In contrast to the previous year, the weather was perfect all four days and Bean took full advantage of it. He shot rounds of 68, 62, 67 and 69, setting a tournament record with 18-under-par 266.
Tom Watson opened the tournament with 64, the third year in a row that the leader had that score the first day — and didn’t win. Also ahead of Bean that Thursday were Rod Nuckolls at 66 and Hubert Green and Mark O’Meara at 67.
Bean and Watson left the rest of the field behind Friday. Andy’s 62 set a course and tournament record, Tom shot 66 and at 130 they were in front by five strokes. Bean made nine birdies, all from short range, and missed three others from inside eight feet. Watson had driving problems Saturday, including a triple bogey at No. 9, and slipped three shots behind Bean, whose 67 gave him a 197 for 54 holes.
Bean put victory out of reach of the others early Sunday when he birdied the first two holes and Watson bogeyed the second, starting toward a 73 that was still good enough for second place at 273. Curtis Strange picked off third place with a closing 67 for 275.
The tournament endured miserable, winter-like weekend weather in its second year when Dave Eichelberger, clad for a day on the ski slopes, found a closing 74 good enough for a three-stroke victory on a Sunday when almost half the field failed to break 80. Eichelberger’s winning score of 279 wasn’t particularly high, primarily because the weather was fine for the first two rounds and he shot two fine scores. He took a back seat to Dan Pohl Thursday. Pohl missed the course record by a shot with his 64, two strokes better than Leonard Thompson. Then Eichelberger added a 66 to his starting 69 for 135 and a one-shot over Pohl at the halfway mark before the weather turned sour.
Steady, cold rains forced suspension of play at mid-afternoon Saturday with 30 players still on the course and Eichelberger and Pohl tied for the lead. The wind-chill factor was down in the teens when they completed the round early Sunday morning. Eichelberger, wearing pantyhose, two pairs of pants and four sweaters, handled it best. He birdied the fearsome, par-three 17th and his 70 gave him a three-shot lead over Thompson when the final round began later in the day.
Eichelberger was never seriously challenged that frigid afternoon and he ended Thompson’s fading hopes when he again birdied the 17th hole. Leonard also shot 74 for 282. Pohl and Jim Colbert tied for third at 288.
Arnold Palmer and his associates breathed new life into Orlando golf when they moved the 13-year-old Florida Citrus Open from Rio Pinar to his Bay Hill Club and its more difficult and attractive 7,103-yard course.
Higher scores resulted overall and the 278s that sent Bob Byman and John Schroeder to a playoff were higher than all except one of the winning scores in the 13 years at Rio Pinar. Byman prevailed with a par on the second (16th) extra hole after both parred the opening (15th) playoff hole.

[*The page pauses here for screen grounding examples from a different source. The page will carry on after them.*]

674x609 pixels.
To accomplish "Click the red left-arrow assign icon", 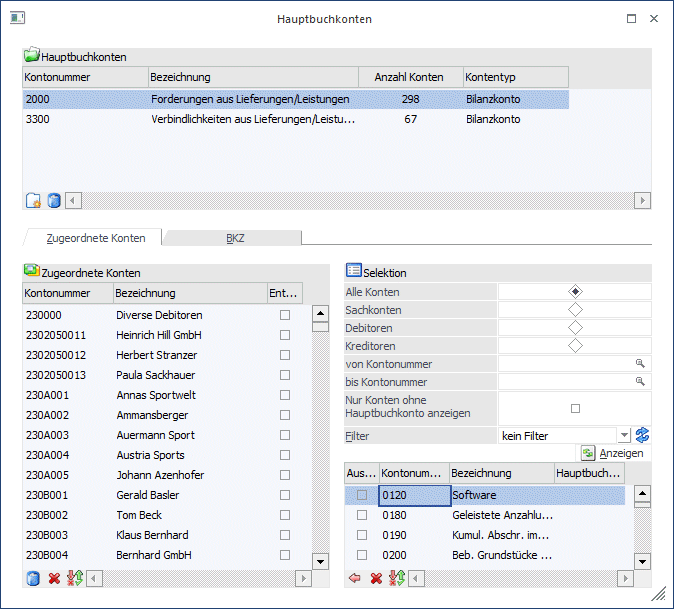I will pos(354,578).
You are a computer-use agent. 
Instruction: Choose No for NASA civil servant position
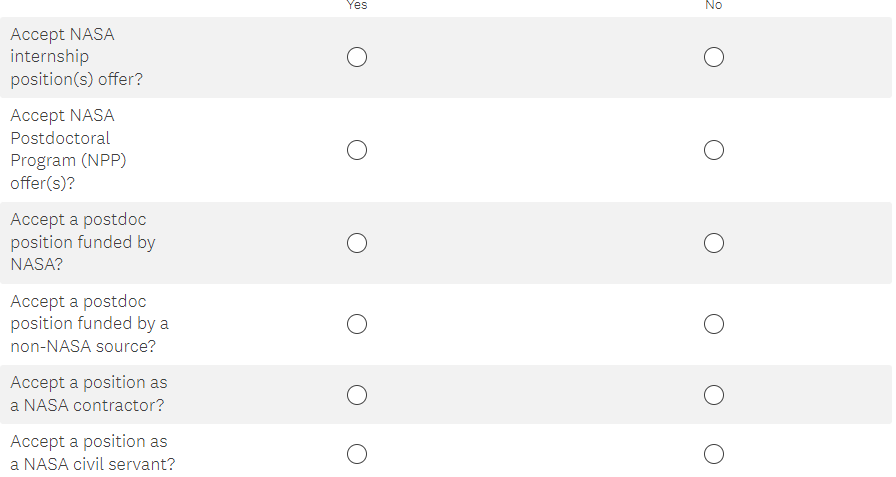tap(713, 454)
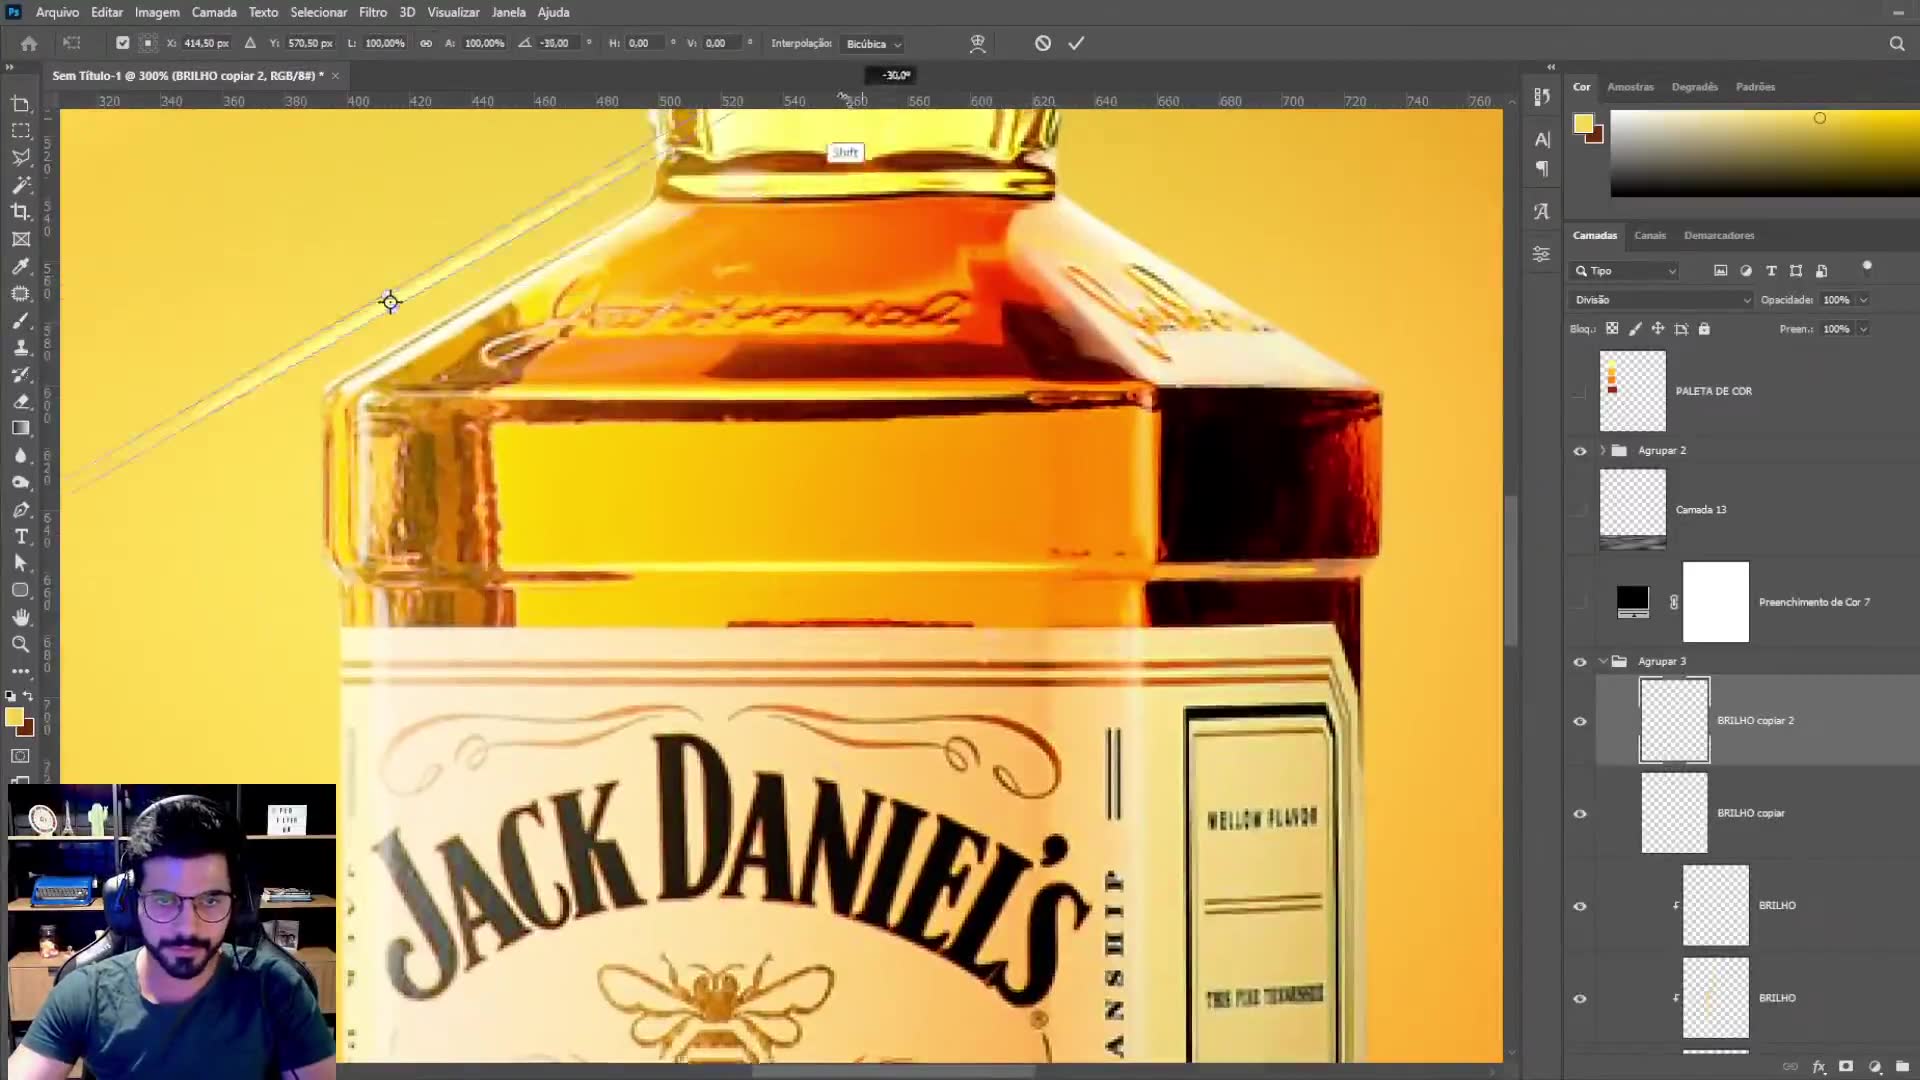
Task: Select the Crop tool
Action: 20,212
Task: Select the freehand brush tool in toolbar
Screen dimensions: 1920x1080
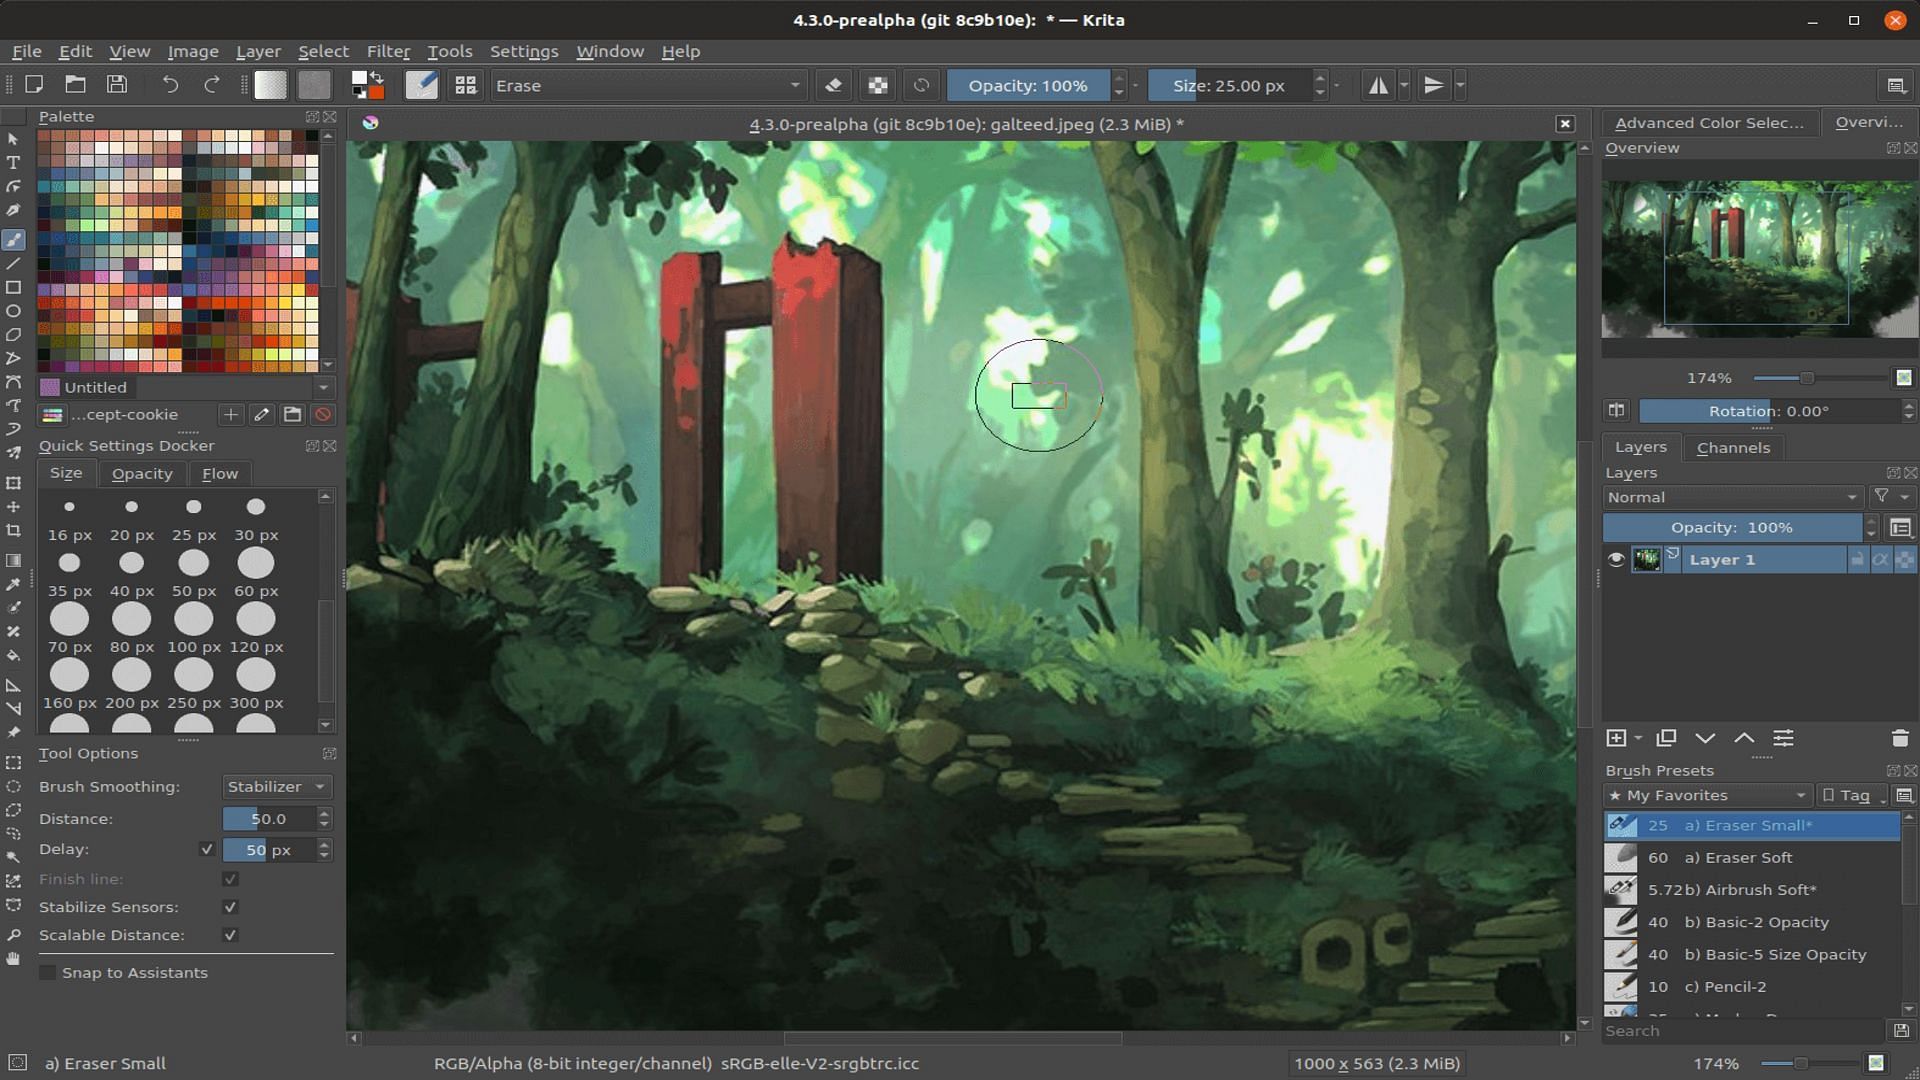Action: point(16,239)
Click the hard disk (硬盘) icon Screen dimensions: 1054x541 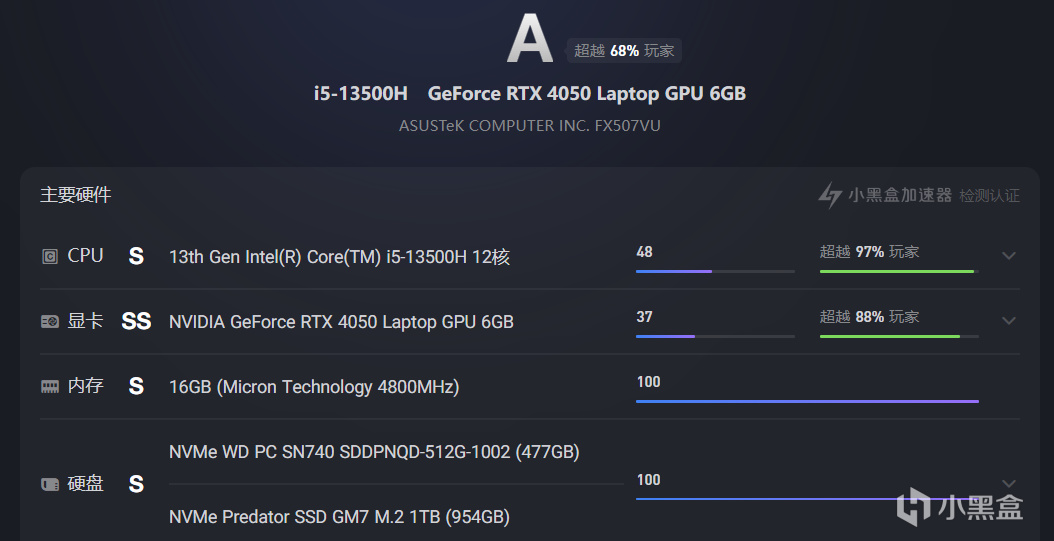(x=50, y=484)
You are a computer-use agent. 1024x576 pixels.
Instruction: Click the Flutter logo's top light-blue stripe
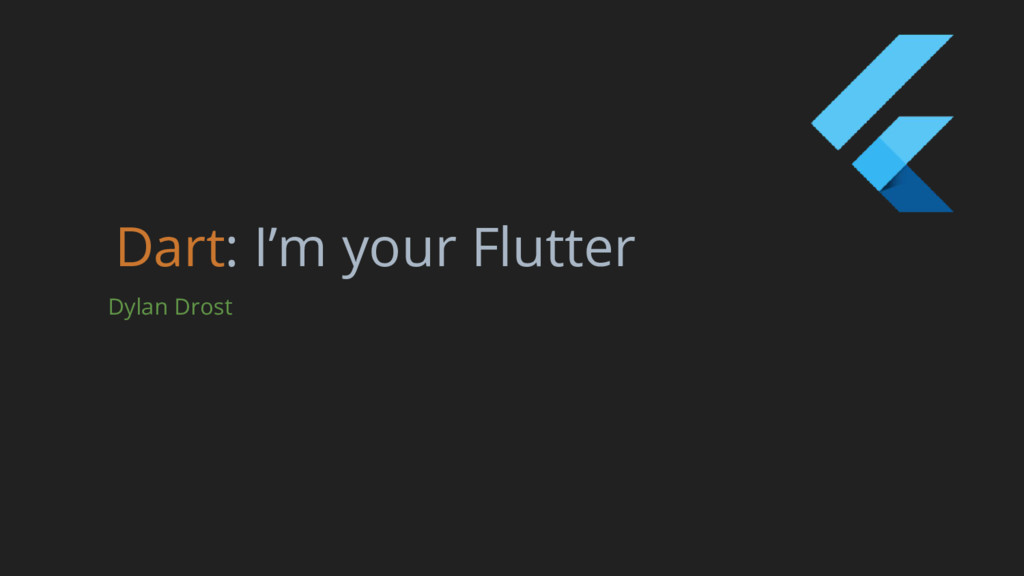(882, 91)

Andy Bean got away winging on a calm first day with 64, taking a one-stroke lead over Jim Colbert, who had two eagles in the round. Through 11 holes in the second round, Bean had built a six-stroke lead and was 11 under par. But, he took two bogeys on the way in for 69, still good enough to stretch his margin to two strokes, then over Ed Sneed. Enter Byman, who had gained a spot in the field in the Monday qualifier. He shot 70 for 207, which gave him the lead when Bean skied to 76 and 209. In between were Sneed, Schroeder and Rex Caldwell.
Byman birdied three of the first five holes in the final round, then held on as all the challengers except Schroeder fell back. His eventual 71 brought the tie when Schroeder went two over par on the back nine for 70 and his 278. Bean, Bill Rogers and Hale Irwin finished at 279.